Most product managers use AI tools — ChatGPT for drafting, Claude for synthesis, Gemini for search — but switch between them without a connecting layer. Each session starts cold, with no memory of prior work, no shared context across tools, and no integration with the systems where product work actually lives. The result is that AI assists with isolated tasks but never compounds across a project or a quarter.

Aggarwal’s proposal is to build a toolkit with three structural properties: reusable prompts organized around recurring PM tasks, a persistent context layer that retains product knowledge across sessions, and integrations that connect AI outputs directly to Jira, Slack, or whatever task management system the team uses. The Model Context Protocol (MCP) is discussed as the mechanism for those integrations — a standard that lets AI tools read from and write to external systems in a structured way.

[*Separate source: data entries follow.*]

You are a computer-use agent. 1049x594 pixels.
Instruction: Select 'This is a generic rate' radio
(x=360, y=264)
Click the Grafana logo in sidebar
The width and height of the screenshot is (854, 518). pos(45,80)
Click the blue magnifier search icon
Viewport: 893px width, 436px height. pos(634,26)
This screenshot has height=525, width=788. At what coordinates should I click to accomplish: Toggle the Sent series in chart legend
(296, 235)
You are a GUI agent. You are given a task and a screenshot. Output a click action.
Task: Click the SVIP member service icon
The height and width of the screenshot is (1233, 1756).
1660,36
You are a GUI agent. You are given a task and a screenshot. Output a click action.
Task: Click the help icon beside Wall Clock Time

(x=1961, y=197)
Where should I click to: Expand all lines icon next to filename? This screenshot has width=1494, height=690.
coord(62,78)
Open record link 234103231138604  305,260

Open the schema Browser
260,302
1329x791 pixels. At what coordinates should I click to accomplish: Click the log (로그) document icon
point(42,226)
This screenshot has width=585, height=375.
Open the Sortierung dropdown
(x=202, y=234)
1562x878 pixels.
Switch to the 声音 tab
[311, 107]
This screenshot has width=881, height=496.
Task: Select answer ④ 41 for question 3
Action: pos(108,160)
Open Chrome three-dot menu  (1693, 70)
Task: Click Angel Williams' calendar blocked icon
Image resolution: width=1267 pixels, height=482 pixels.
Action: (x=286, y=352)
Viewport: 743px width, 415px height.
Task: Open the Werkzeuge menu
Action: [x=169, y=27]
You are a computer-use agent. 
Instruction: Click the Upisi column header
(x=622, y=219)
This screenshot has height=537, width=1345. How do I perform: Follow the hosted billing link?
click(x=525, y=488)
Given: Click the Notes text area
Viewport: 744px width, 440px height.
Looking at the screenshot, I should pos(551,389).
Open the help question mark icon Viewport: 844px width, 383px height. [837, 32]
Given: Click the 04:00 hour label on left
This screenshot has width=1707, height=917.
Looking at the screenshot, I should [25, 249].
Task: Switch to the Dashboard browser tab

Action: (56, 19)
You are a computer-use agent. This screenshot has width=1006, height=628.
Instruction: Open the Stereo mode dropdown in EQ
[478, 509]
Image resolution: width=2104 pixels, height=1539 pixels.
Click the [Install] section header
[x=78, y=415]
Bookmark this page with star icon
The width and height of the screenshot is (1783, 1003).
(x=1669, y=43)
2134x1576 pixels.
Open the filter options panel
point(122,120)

What this looks like in practice

The article describes how a PM working on a B2B SaaS product might set up: a Claude Project that holds product specs, user research summaries, and competitive notes; a prompt library for standard deliverables like PRD sections, interview guides, and sprint review summaries; and an MCP connection that lets the AI pull open Jira tickets as context when drafting planning documents.

The framing is not prescriptive about which specific tools to use. The point is the structural pattern — persistent context, reusable prompts, external integrations — which can be assembled from different combinations of tools depending on what a team already has access to.

Who it is useful for

Product managers who have been using AI for several months and feel like they are getting limited returns. The article is not an introduction to AI tools; it assumes basic familiarity and speaks to practitioners who want to get past the initial productivity plateau. The guidance is applicable to PMs working individually as well as those trying to create shared AI workflows for a team.

The article closes by noting that this kind of setup can be built entirely from free tools, which matters for PMs at smaller organizations or those experimenting before seeking broader team adoption.